Gill's Notes on the Bible
No doubt but ye [are] the people,.... Which is said not seriously, meaning that they were but of the common people, that are generally ignorant, and have but little knowledge, at least of things sublime, especially in matters of religion; wherefore, though they took upon them to be his teachers and dictators to him, and censors of him, they were not above the rank, but in the class of people of low and mean understandings; see John 7:49; this sense indeed agrees with what is after said, "who knoweth not such things as these?" but since Job compares himself with them, and asserts he is not inferior to them, it supposes them to have a degree of knowledge and understanding of things somewhat above the common people; wherefore these words are to be taken ironically, exposing their vanity and self-conceit: "ye are the people"; the only, and all the people in the world of importance and consequence for good sense and wisdom; the only wise and knowing folk, the men of reason and understanding; all the rest are but fools and asses, or like the wild ass's colt, as Zophar had said, and which Job took as pointing to him; so the word in the Arabic language c signifies the more excellent and better sort of people; or, ye are the only people of God, his covenant people, his servants; that are made acquainted with the secrets of wisdom, as none else are:
and wisdom shall die with you; you have all the wisdom of the world, and when you die it will be all gone; there will be none left in the world: thus he represents them as monopolizers and engrossers of wisdom and knowledge, full of it in their conceit, allowing none to have any share with them: and by all this he not only upbraids them with their vanity and self-conceit, but puts them in mind, that, as wise as they were, they must die; and that, though their wisdom with respect to them, or any use they could make of it in the grave, where there is none, would die too; or that their wisdom was but the wisdom of the world, which comes to nought; yet there would be wisdom still in the world, and that which is true, which God makes known to men, even the wisdom of God in a mystery, the wisdom hid in himself; and who has the residue of the Spirit and his gifts to instruct men in it, and qualify them to be teachers of others; by which means, though men, even the best of men, die, yet the word of God, the means of true wisdom and knowledge, will always abide.
c Golii Lex. Ar. Col. 1743. Vid. Lud. Capell. in loc.
Barnes' Notes on the Bible
No doubt but ye are the people - That is, the only wise people. You have engrossed all the wisdom of the world, and all else are to be regarded as fools. This is evidently the language of severe sarcasm; and it shows a spirit fretted and chafed by their reproaches. Job felt contempt for their reasoning. and meant to intimate that their maxims, on which they placed so much reliance, were common-place, and such as every one was familar with.

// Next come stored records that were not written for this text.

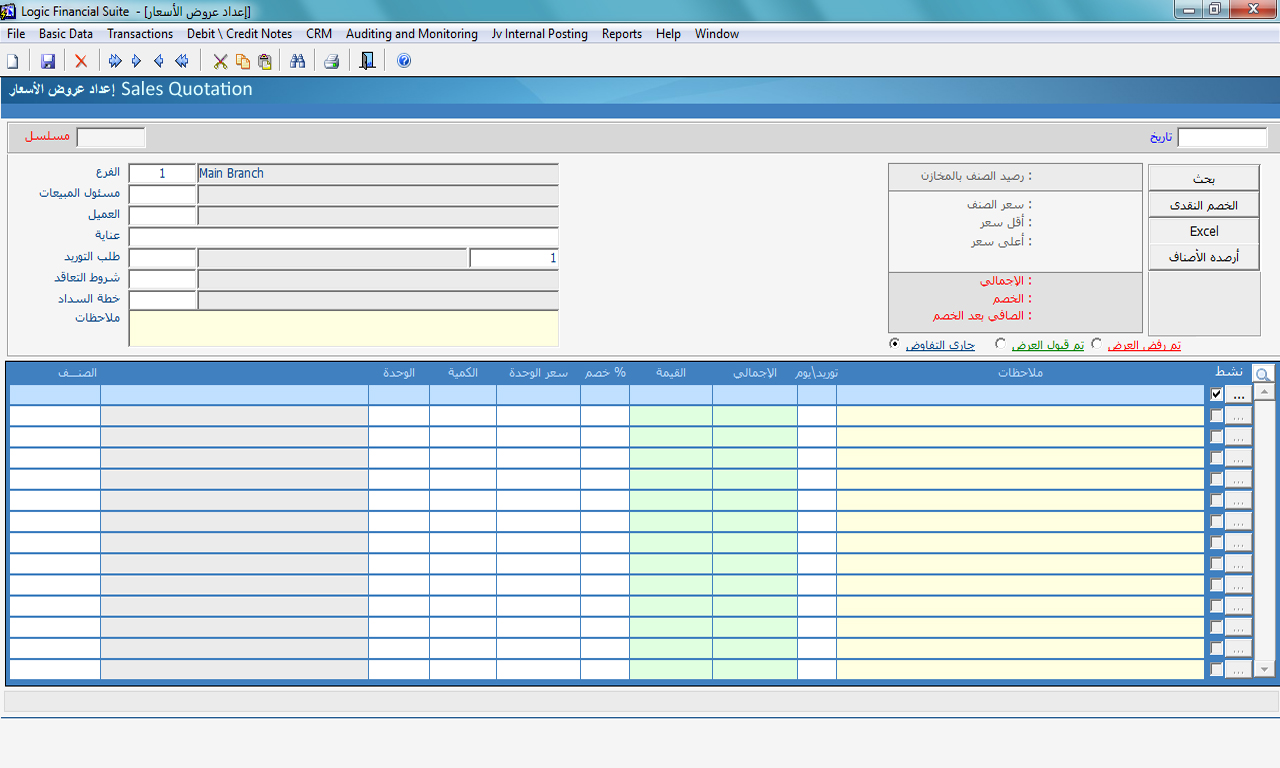Open the Transactions menu
This screenshot has width=1280, height=768.
[x=140, y=34]
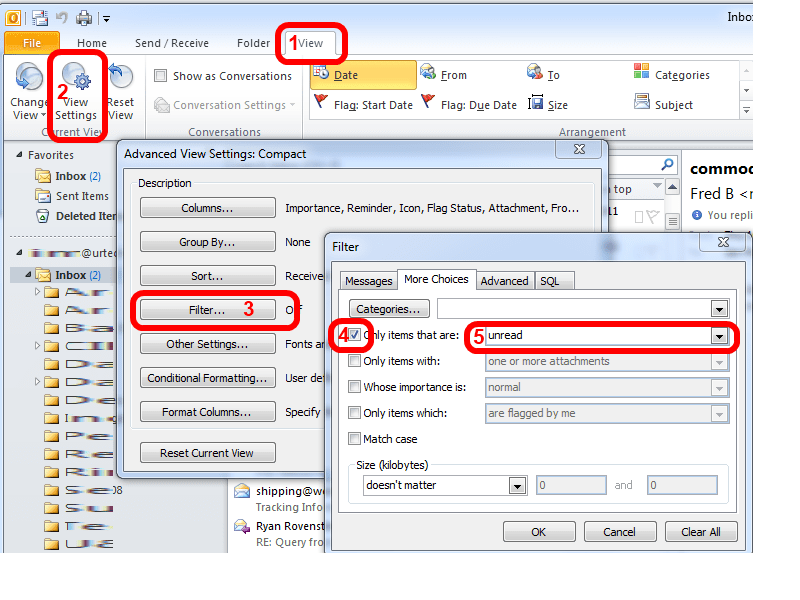This screenshot has width=800, height=600.
Task: Enable the 'Only items with' checkbox
Action: tap(355, 361)
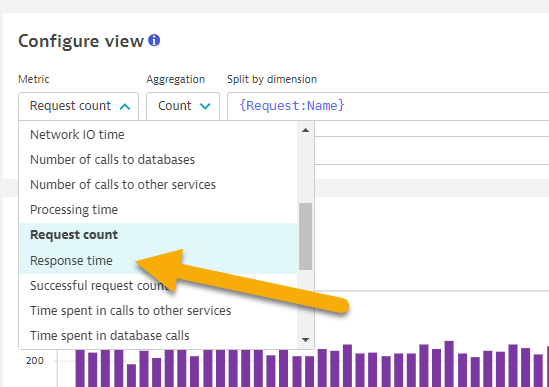The image size is (549, 387).
Task: Click the 200 axis label on the chart
Action: (35, 361)
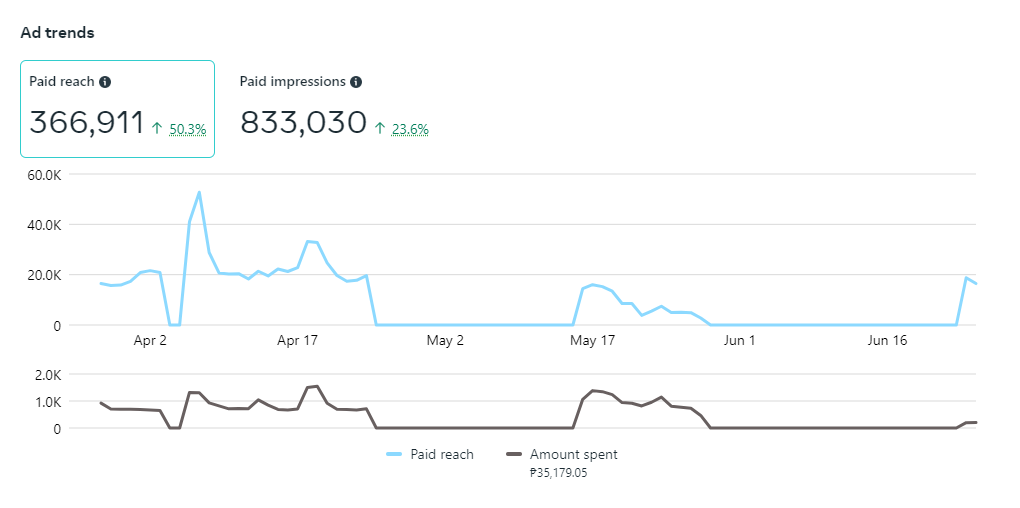Click the 366,911 paid reach value
The image size is (1020, 508).
tap(87, 122)

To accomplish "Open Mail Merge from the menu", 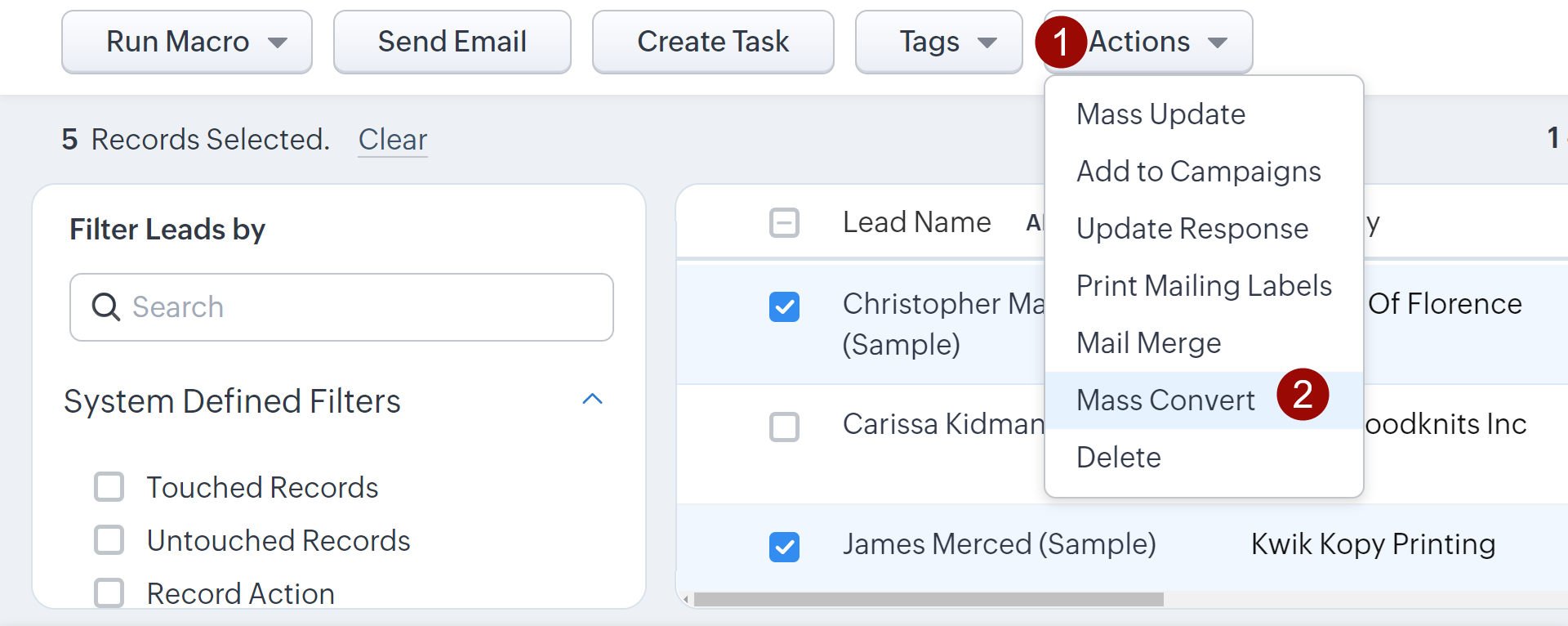I will point(1148,343).
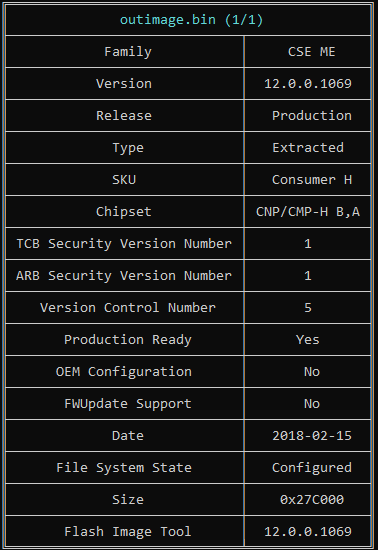Viewport: 378px width, 550px height.
Task: Click the Size value 0x27C000
Action: click(311, 499)
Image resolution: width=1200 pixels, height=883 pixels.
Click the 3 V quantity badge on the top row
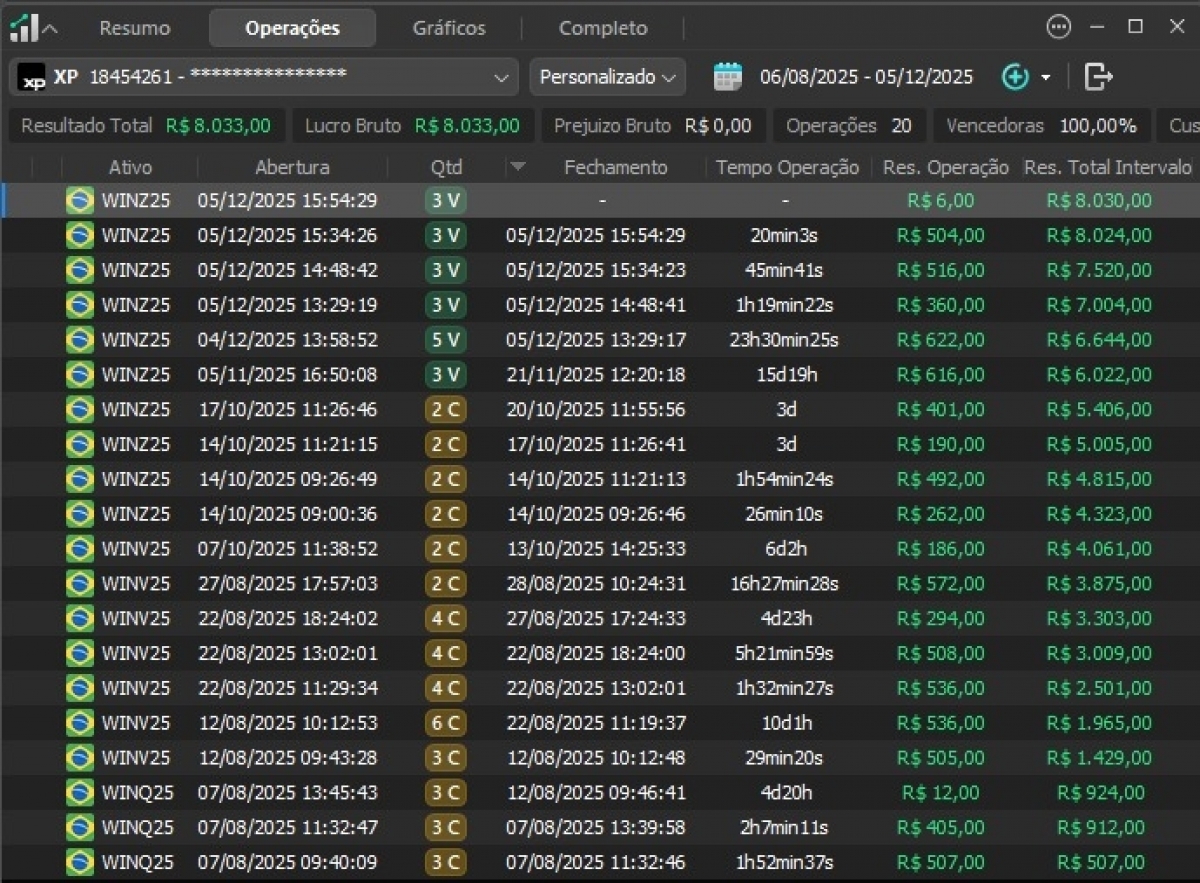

And wisdom shall die with you - This is ironical, but it is language such as is common perhaps every where. “The people of the East,” says Roberts, “take great pleasure in irony, and some of their satirical sayings are very cutting. When a sage intimates that he has superior wisdom or when he is disposed to rally another for his meagrc attainments, he says, ‘Yes, yes, you are the man! ‘ ‘Your wisdom is like the sea.’ ‘When you die, whither will wisdom go?’” In a serious sense, language like this is used by the Classical writers to describe the death of eminently great or good men. They speak of wisdom, bravery, piety, or music, as dying with them. Thus, Moschus, Idyll. iii. 12.
Ὅττι βίων τέθνηκεν ὁ βώκολος, ἔττι σὺν αὐτῷ
Καὶ τὸ μέλος τέθνακε, καὶ ὤλετο Δωρίς ἀειδός.
Hotti biōn tethnēken ho bōkolos, esti sun autō
Kai to melos tethnake, kai ōleto Dōris aeidos.
“Bion the swain is dead, and with him song
Has died, and the Doric muse has perished.”
Expressions like these are common. Thus, in the “Pleasures of Hope” it is said:
And Freedom shrieked when Kosciusko fell.
Clarke's Notes on the Bible
Verse Job 12:2. No doubt but ye are the people — Doubtless ye are the wisest men in the world; all wisdom is concentrated in you; and when ye die, there will no more be found on the face of the earth! This is a strong irony.